Instructions to follow:
Would you output the following records verbatim and skip the images in them?

(Collected data)
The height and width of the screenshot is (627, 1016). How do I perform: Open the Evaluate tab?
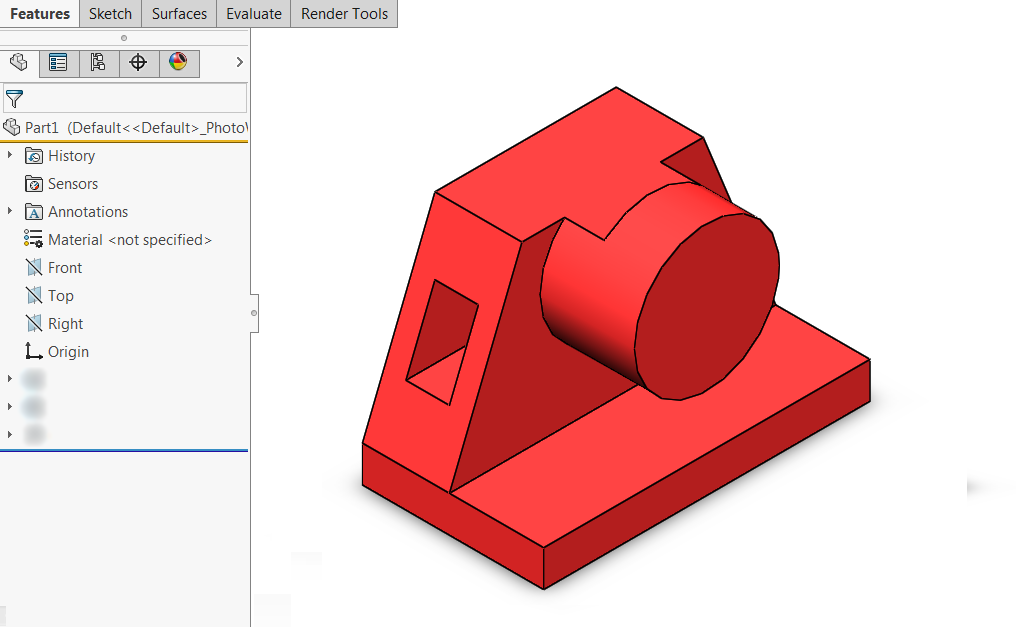[x=253, y=14]
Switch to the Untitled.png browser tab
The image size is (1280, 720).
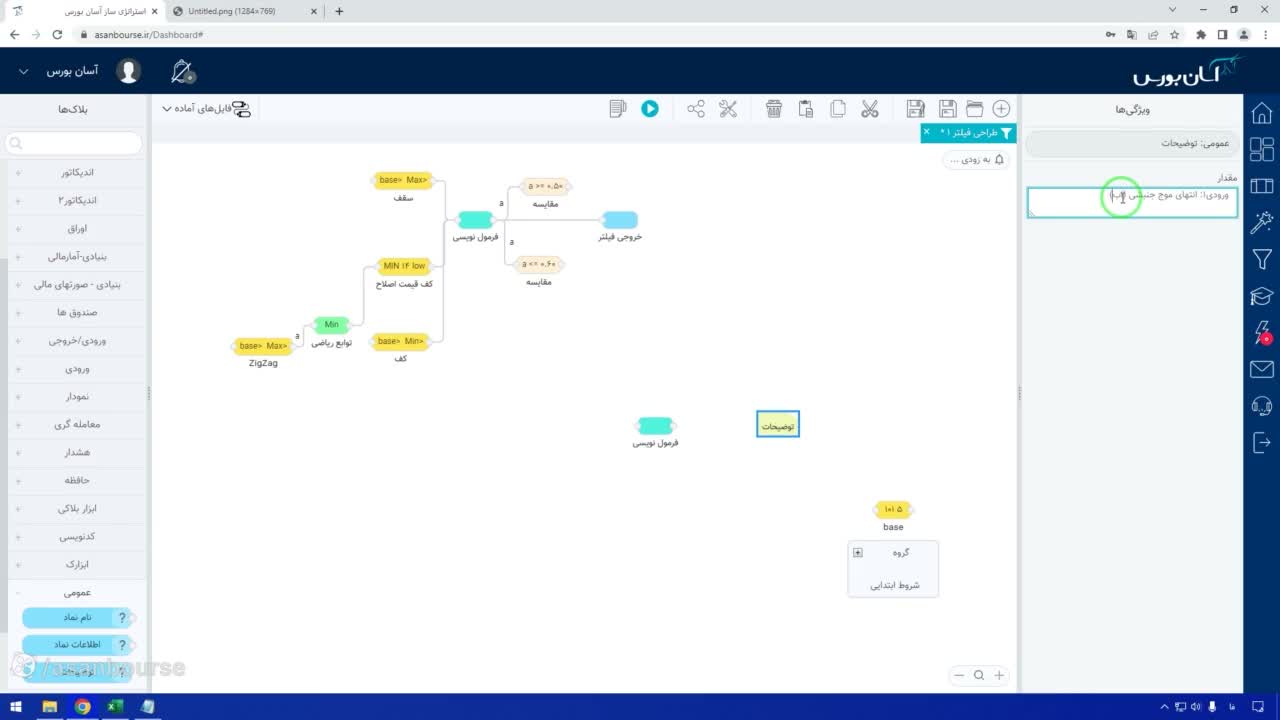pyautogui.click(x=240, y=11)
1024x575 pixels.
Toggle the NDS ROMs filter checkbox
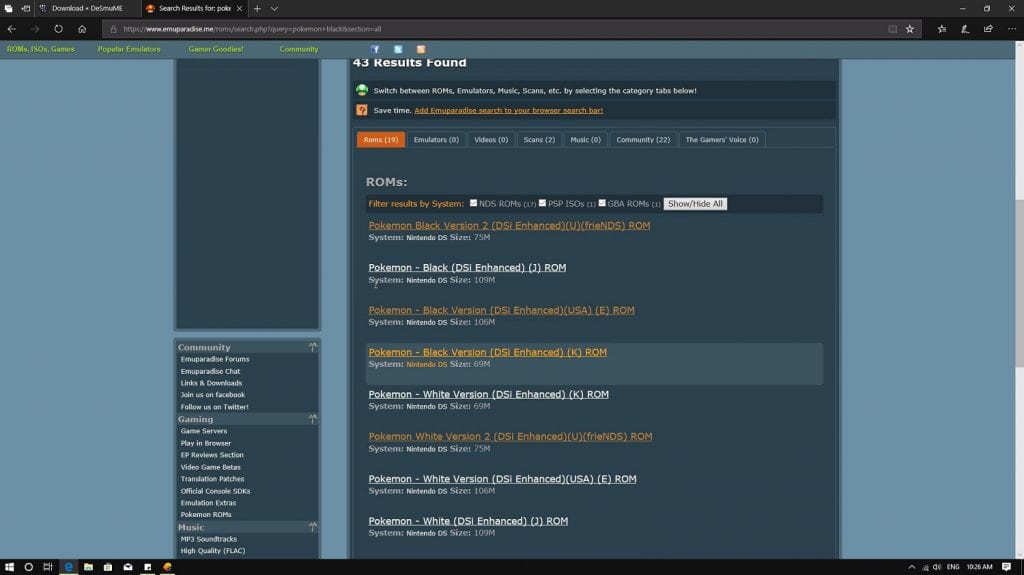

Response to the exercise:
The height and width of the screenshot is (627, 1016). How do I perform: Open the Evaluate tab?
[x=253, y=14]
Switch to the Untitled.png browser tab
The image size is (1280, 720).
pyautogui.click(x=240, y=11)
1024x575 pixels.
Toggle the NDS ROMs filter checkbox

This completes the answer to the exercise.